The Wizard Skiff is a British play written by J.T. Haines in the 1830s.

==Background==
Haines created the nautical melodramatic romance titled The Wizard Skiff; or, The Tongueless Pirate Boy in the early 1830s. A travesti role created for Céline Céleste, she took on the roles of Alexa Mavrona, a Greek lady; Alexis, the leader of the Wizard Skiff; and Agata, a Zingari boy. It was performed by her in Paris and London.

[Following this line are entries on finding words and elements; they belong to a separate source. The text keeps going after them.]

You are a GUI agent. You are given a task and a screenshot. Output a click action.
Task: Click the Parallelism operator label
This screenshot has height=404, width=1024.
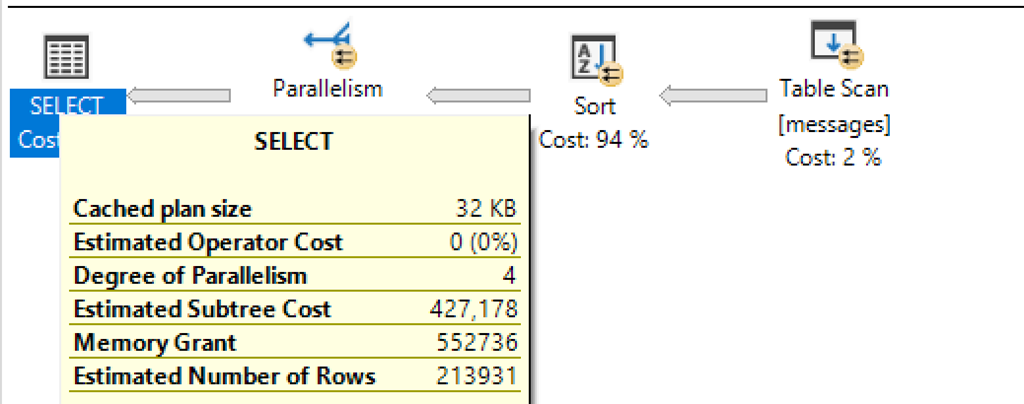(327, 87)
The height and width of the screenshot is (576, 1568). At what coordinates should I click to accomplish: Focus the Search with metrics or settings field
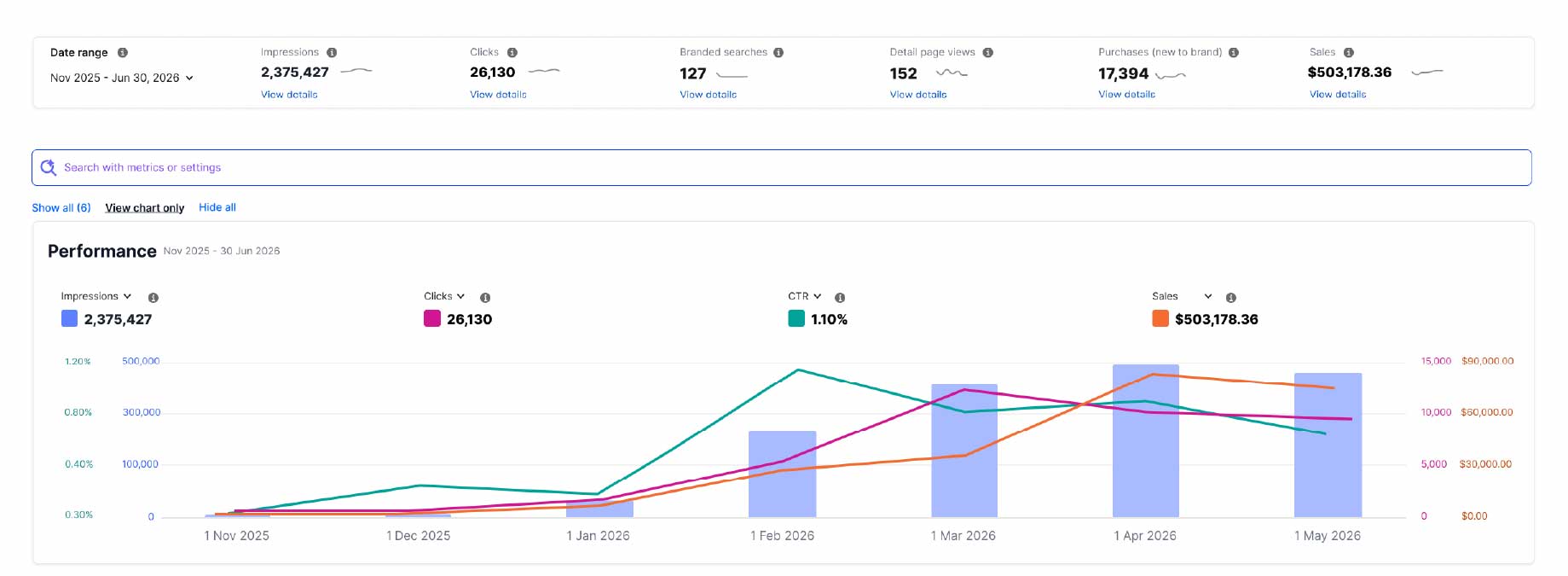pyautogui.click(x=782, y=168)
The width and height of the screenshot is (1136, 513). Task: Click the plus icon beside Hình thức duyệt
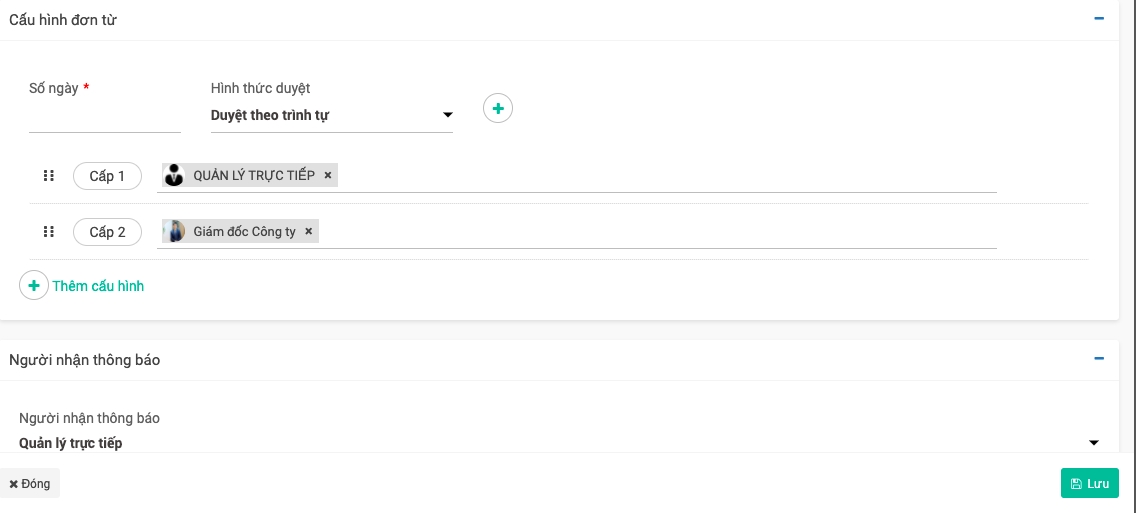tap(498, 108)
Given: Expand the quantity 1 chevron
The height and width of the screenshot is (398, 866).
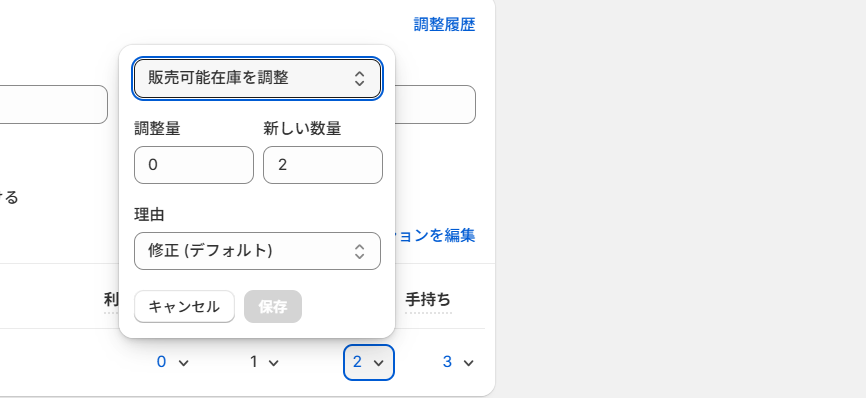Looking at the screenshot, I should (273, 363).
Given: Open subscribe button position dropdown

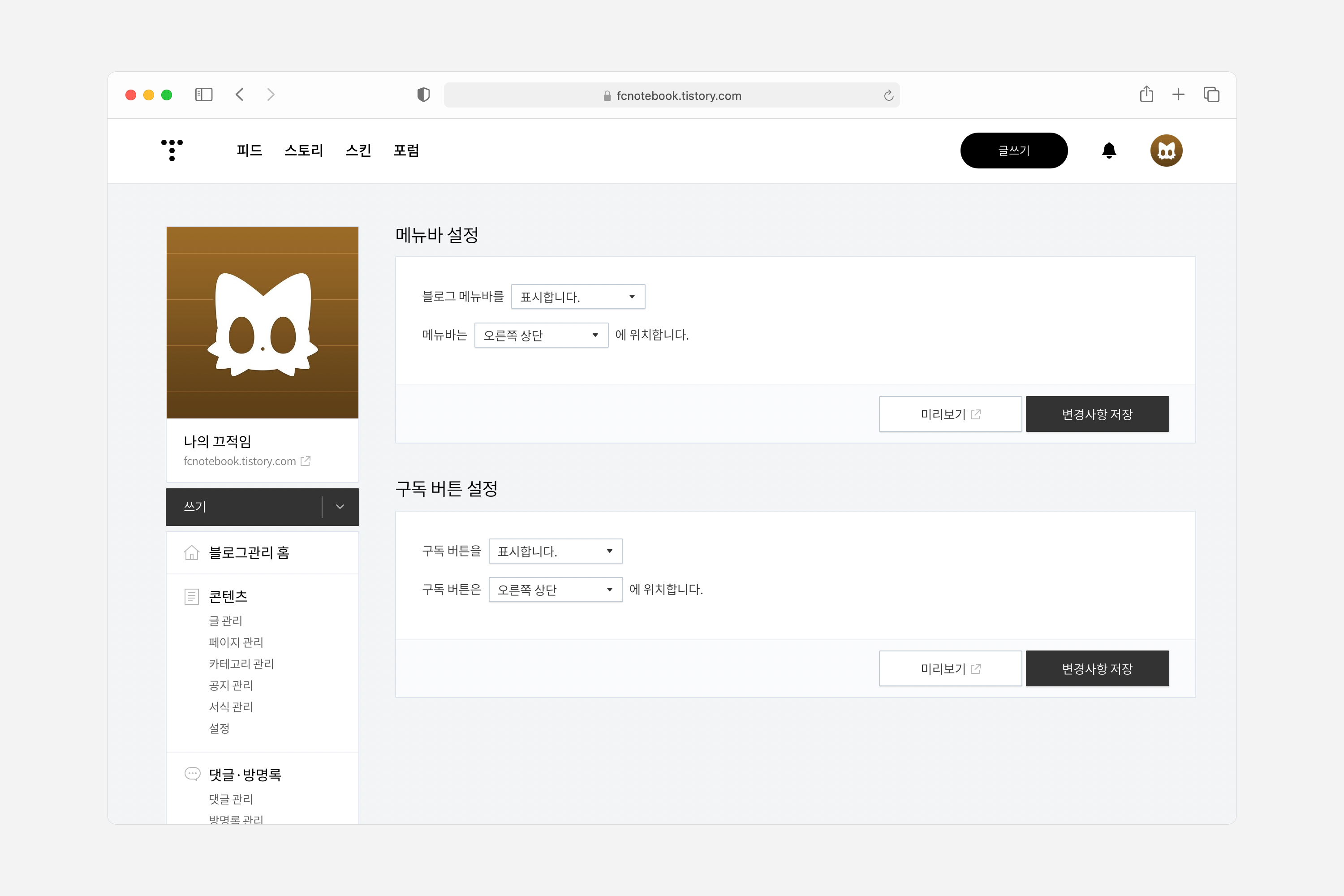Looking at the screenshot, I should tap(555, 589).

Madame Céleste had once performed The Wizard Skiff 150 times in one year.

==Synopsis==
The play was set along a coastal Russian military village and featured a villain who posed as a Muslim Russian count, with a backstory of exterminating a Greek Archon and his family, sparing only a baby girl named Alexa whose tongue was cut out.

==Roles==
Based on a performance at the Bristol Old Vic on 26 September 1834, the cast was the following:
Greek characters included:
- Alexa Mavrona, a Greek lady (Madame Céleste)
- Alexis, Chief of the Wizard Skiff (Madame Céleste)
- Agata, A Zingaro boy (Madame Céleste)
  - Constantine, an aged priest (Mr. Mude) and Agnosti, his son, disguised as Paul, mate of the Skiff (Mr. Rénaud)
  - Anastasius (Mr. Trewren)
  - Michael (Mr. Millar)
Russian Characters included:
- Count Beregenoff, Russian Noble, formerly in Turkish Service (Mr. Grainger) and Wolfo, his serf and confidant (Mr. Carroll)
  - Vern Waddledorf, Mayor of the District (Mr. Gardner)
  - Fritz, an old peasant (Mr. Bedford)
  - Paulina, niece to the mayor (Miss Jarman)

==Adaptations==
Variations of the play were titled The Wizard Skiff; or, The Tongueless Pirate Boy and The Wizard Skiff; or, The Massacre of Scio.

Marietta Ravel's production of The Wizard Skiff occurred in 1866.